==== Data under study

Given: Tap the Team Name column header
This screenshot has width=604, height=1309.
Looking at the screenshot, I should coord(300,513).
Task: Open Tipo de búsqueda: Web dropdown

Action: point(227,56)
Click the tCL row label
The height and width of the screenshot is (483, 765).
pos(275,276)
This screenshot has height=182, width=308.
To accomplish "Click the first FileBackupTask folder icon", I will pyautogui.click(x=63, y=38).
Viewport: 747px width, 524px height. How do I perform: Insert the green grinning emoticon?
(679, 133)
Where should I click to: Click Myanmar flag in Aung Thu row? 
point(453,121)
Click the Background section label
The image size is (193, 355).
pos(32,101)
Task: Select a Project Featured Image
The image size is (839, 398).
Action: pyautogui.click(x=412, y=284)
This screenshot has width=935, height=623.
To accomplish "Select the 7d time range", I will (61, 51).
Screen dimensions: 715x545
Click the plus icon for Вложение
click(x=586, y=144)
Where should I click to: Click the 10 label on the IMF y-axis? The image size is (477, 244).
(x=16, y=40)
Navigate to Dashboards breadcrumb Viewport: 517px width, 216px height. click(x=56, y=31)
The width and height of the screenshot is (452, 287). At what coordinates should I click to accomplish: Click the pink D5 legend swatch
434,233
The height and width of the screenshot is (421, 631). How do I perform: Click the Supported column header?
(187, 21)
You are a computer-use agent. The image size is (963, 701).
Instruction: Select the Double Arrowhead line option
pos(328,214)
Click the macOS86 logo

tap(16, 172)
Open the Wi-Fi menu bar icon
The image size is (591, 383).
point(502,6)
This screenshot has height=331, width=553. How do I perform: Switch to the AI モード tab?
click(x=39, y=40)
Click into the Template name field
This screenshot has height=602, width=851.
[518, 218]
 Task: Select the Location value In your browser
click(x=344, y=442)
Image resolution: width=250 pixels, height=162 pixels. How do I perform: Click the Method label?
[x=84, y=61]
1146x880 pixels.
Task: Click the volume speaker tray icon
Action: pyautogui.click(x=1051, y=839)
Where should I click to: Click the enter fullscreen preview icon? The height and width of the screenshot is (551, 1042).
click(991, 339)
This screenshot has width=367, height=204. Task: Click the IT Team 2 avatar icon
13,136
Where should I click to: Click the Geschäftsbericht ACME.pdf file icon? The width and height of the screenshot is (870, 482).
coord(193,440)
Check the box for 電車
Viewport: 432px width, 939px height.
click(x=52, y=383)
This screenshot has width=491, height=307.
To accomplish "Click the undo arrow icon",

========

Only the lines from the one containing "Viewport: 432px width, 939px height." to the end of the data should be printed, exactly as they stand.

Viewport: 432px width, 939px height.
click(x=52, y=383)
This screenshot has width=491, height=307.
To accomplish "Click the undo arrow icon",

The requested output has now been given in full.